New formulations of old active ingredients
On the same day, Arnold J also made a reference in Abraxis v Comptroller concerning whether an SPC can be granted where a product is a new formulation of an active ingredient (as opposed to a new therapeutic use of an active ingredient). The issue is whether this complies with Article 3(d), which requires the authorisation relied upon to be the first to place the product on the market as a medicinal product. SPCs have been granted for nab-paclitaxel in nine EU member states, but refused in two other member states (applications are pending in other member states). Abraxis argued that this lent support to its submission that questions should be referred to the CJEU.
The UKIPO had refused Abraxis's SPC application (GB/09/046) for a product described as "paclitaxel formulated as albumin bound nanoparticles" (called nab-paclitaxel by Abraxis, and marketed under the trade mark Abraxane), because it did not comply with Article 3(d). Abraxane is indicated for treatment of metastatic breast cancer, metastatic adenocarcinoma of the pancreas and non-small cell lung cancer, used alone or together with other anti-cancer treatments. Before the marketing authorisation for Abraxane had been obtained, paclitaxel had been marketed by other parties under the marks Paxene and Taxol under earlier MAs. The Hearing Officer decided that as the active ingredient of the medicinal product authorised by the MA was paclitaxel, and not nab-paclitaxel, the Abraxane MA was not the first authorisation. The Hearing Officer also rejected the alternative argument that nab-paclitaxel was a new and inventive formulation of an old active ingredient (paclitaxel) and that Article 3(d) should permit the grant of an SPC for a product which consists of a new and inventive formulation of an old active ingredient.
In its Neurim decision, the CJEU had endorsed SPC protection for new applications for existing 'old' active ingredients. Applying a teleological approach to the Regulation and focusing on its objectives, the CJEU decided that the existence of an earlier MA for a medicinal product would not preclude the grant of an SPC for a different application of the same product. Arnold J has criticised Neurim in previous cases and he returned to this line of attack here, referring the following question to the CJEU:
"Is Article 3(d) of the SPC Regulation to be interpreted as permitting the grant of an SPC where the marketing authorisation referred to in Article 3(b) is the first authorisation within the scope of the basic patent to place the product on the market as a medicinal product and where the product is a new formulation of an active ingredient?"
Again, Arnold J offered his own suggested answer, namely that SPCs should not be available for new formulations of old active ingredients (as opposed to new applications i.e., new therapeutic uses).
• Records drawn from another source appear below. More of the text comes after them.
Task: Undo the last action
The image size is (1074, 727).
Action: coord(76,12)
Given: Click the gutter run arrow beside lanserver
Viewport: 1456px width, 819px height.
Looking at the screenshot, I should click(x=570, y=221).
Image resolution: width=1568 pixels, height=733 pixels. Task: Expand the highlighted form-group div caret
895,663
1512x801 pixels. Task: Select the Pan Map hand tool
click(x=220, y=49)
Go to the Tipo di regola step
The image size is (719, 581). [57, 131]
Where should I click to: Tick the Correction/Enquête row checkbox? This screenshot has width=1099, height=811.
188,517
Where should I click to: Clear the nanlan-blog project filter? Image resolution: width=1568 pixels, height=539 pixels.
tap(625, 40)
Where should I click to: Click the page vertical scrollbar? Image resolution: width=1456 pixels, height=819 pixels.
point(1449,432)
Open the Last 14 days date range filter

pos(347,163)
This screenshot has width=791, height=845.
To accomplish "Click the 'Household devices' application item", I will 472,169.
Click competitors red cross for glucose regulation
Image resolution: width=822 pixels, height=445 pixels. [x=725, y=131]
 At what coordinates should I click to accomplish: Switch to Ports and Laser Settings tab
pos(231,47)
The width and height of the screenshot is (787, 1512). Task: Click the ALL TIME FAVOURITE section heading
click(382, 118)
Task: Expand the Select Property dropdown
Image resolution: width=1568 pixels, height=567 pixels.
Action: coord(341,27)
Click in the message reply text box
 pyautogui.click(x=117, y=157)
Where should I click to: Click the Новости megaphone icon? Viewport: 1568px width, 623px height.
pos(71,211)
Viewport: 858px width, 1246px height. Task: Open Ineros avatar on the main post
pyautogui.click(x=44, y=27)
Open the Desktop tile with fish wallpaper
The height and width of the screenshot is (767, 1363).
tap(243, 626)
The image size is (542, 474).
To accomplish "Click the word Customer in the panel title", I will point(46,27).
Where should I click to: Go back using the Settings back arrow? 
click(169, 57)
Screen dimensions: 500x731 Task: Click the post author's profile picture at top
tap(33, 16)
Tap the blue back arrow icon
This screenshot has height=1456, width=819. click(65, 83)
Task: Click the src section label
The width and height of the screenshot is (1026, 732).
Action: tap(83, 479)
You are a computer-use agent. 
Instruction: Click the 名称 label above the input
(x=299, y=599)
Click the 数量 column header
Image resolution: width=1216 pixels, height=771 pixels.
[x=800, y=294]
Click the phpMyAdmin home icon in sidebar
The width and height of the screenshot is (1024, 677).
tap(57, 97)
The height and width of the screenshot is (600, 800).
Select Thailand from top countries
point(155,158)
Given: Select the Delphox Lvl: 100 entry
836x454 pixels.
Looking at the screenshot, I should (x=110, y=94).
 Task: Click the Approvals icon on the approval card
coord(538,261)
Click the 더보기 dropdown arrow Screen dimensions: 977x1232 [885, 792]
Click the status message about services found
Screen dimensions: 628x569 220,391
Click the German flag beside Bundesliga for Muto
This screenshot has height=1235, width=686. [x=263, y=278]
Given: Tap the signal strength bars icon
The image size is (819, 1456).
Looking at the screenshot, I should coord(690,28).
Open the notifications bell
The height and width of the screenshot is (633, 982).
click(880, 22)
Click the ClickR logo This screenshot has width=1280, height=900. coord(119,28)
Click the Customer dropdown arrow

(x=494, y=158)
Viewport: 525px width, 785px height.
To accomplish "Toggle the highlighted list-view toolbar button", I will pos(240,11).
Whilst he recognised the primary purpose of the SPC Regulation was to reward innovative research and compensate patentees for delays in obtaining marketing authorisations, he stressed that it was also intended to provide a simple and predictable system that could be operated by national patent offices in a uniform manner, and which balanced the interests of patentees with other stakeholders. As such, it was necessary to have 'bright-line rules', even if they might sometimes deprive meritorious inventions of extended protection.